### [PROBLEM TO SOLVE]
Find where "[Рівне Вечірнє] (47, 5)" appears in the entries below. That line and all lines after it, through the last, are to be duplicated exactly, with nothing else.
[Opening AVAILABLE RECORDS section]
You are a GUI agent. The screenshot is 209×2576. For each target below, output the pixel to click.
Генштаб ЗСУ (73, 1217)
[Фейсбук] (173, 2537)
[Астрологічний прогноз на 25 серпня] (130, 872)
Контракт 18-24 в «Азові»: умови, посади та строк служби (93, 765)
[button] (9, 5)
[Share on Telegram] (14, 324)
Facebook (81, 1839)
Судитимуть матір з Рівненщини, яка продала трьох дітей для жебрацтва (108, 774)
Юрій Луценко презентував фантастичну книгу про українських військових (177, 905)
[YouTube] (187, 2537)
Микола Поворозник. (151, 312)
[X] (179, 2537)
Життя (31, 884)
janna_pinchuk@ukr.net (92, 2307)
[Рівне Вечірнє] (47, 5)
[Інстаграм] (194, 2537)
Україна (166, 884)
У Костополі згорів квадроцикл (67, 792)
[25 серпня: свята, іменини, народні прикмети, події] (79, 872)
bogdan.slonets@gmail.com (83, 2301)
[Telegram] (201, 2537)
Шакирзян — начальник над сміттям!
[Closing AVAILABLE RECORDS section]
### [EXERCISE SOLUTION]
[Рівне Вечірнє] (47, 5)
[Інстаграм] (194, 2537)
Україна (166, 884)
У Костополі згорів квадроцикл (67, 792)
[25 серпня: свята, іменини, народні прикмети, події] (79, 872)
bogdan.slonets@gmail.com (83, 2301)
[Telegram] (201, 2537)
Шакирзян — начальник над сміттям!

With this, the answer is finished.